We also spent a day driving around seeing the sights and doing a little shopping, visiting a local yarn shop and trying some locally made ice cream at a farm. We tried to do some factory tours but that proved more difficult and impossible. If you ever plan to do that you should plan ahead (more than we did) and stick to a strict schedule or you will miss the tours (like we did). All the tours we tried to take were not ongoing throughout the day (unlike other tours we’ve taken in other states).

As for me, since I was the rider not the driver I got some stuff done. I read the first half of “From Crayons to Condoms: the Ugly Truth about American Public Schools” on the way home. I plan to blog that separately but for now I will say that what I do for homeschooling and what I have based the educational plan for my children on is way different than what is happening in schools today. What is going on today is light years apart and very different than what I experienced in the 1970s and 1980s. This book is a compilation of letters written by educators, students and parents about what is begin taught in public schools, including naming curriculums, books and other educational programs with short opening and closing statements by the authors. I am really shocked by what I am reading, this is a new look at what is going on that is very different than what has been said in the past by educational reformers such as John Holt and John Taylor Gatto.
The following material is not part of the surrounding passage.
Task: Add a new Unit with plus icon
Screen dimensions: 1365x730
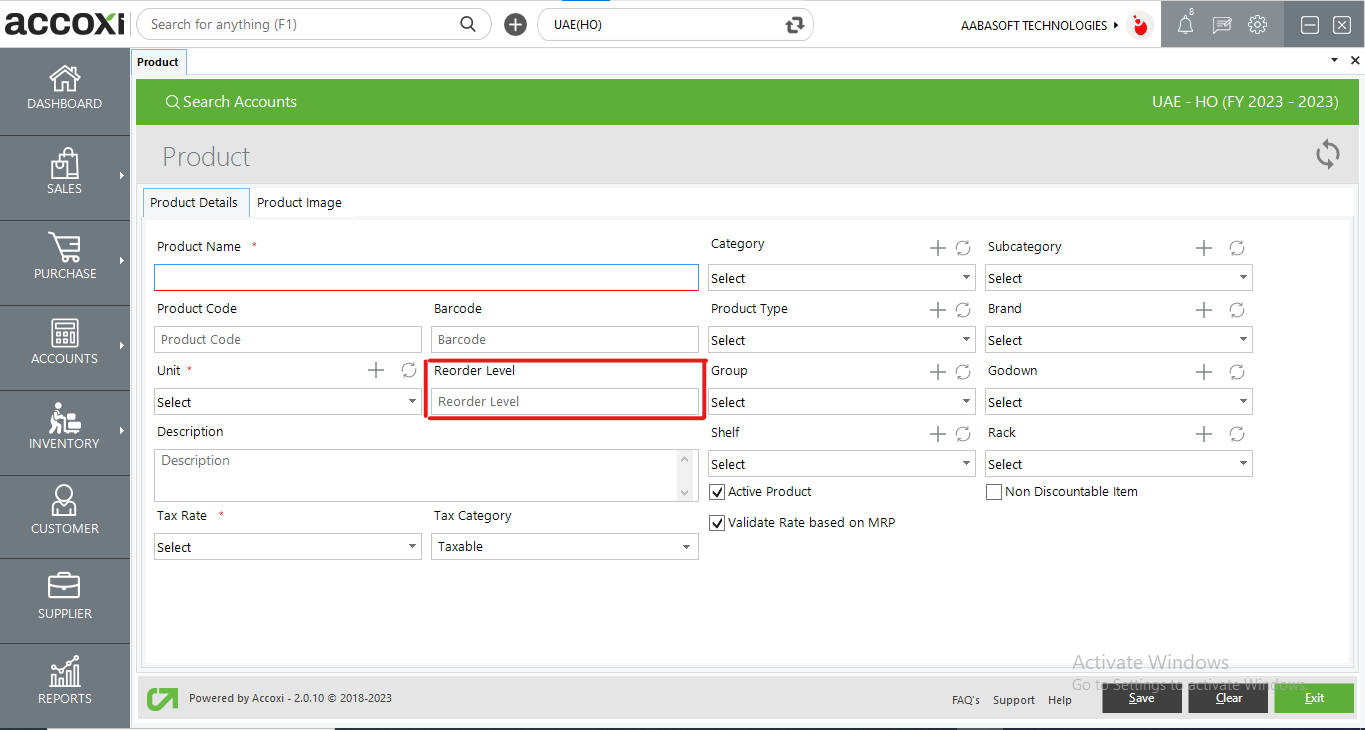Action: [x=376, y=371]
Concrete examples are given to illustrate vague claims and catch phrases such as “dumbed down”, “indoctrination”, “anti-Christian”, “new age”, and “self-esteem promotion”. I have not read the part yet where they outline what parents of publically schooled children can do to try to make changes in their own school systems.
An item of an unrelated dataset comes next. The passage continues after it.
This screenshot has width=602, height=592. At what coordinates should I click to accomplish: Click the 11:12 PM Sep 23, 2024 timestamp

Prior to reading that book, I spent every spare minute knitting. I worked on a handle in wool yarn for a bag that I plan to machine felt (full) until I ran out of yarn prematurely. I then began work on a new bag and knitted up nearly two full skeins of a new wool bag that will be machine felted (fulled). I think I have the Continental knit stitch down well and I’m making even stitches and nice rows. I need help learning the Continental purl stitch as I was not able to teach myself from the book I own while on the road. I also feel ready to do something different and more complicated. My sons are asking me to make them a knitted hat in camo colors. I want to learn to make socks. I’d like to make mittens too.

I hope to blog more about some of our educational and fun experiences in the last week in separate blog posts. I also found some great books about the Civil War at the Gettysburg visitor center’s gift shop and will blog book reviews of those in the future.